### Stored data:
■ ■ ■ ■ ■
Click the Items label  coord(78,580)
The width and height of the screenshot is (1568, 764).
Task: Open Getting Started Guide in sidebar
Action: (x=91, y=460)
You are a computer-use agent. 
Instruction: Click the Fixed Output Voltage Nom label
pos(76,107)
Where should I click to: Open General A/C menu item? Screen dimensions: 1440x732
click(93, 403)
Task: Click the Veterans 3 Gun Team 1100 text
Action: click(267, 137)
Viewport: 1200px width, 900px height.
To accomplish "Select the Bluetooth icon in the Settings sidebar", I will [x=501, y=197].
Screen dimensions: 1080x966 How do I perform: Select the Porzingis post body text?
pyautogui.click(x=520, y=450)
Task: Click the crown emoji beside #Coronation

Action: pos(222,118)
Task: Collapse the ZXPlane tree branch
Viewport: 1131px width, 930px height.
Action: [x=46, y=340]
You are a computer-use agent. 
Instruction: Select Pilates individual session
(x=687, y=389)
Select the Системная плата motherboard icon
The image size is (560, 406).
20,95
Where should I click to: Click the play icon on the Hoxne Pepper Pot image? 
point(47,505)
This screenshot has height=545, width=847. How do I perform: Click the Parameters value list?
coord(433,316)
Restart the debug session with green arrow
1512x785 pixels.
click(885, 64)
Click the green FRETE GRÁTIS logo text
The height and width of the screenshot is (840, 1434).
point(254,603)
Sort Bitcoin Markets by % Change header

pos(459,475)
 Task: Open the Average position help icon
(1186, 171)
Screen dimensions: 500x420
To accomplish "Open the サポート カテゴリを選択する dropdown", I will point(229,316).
■ ■ ■ ■ ■
### What the exercise asks:
Every line in the entries above that has the word "accomplish" should be identified and copied.

### Final answer:
To accomplish "Select the Bluetooth icon in the Settings sidebar", I will [x=501, y=197].
To accomplish "Open the サポート カテゴリを選択する dropdown", I will point(229,316).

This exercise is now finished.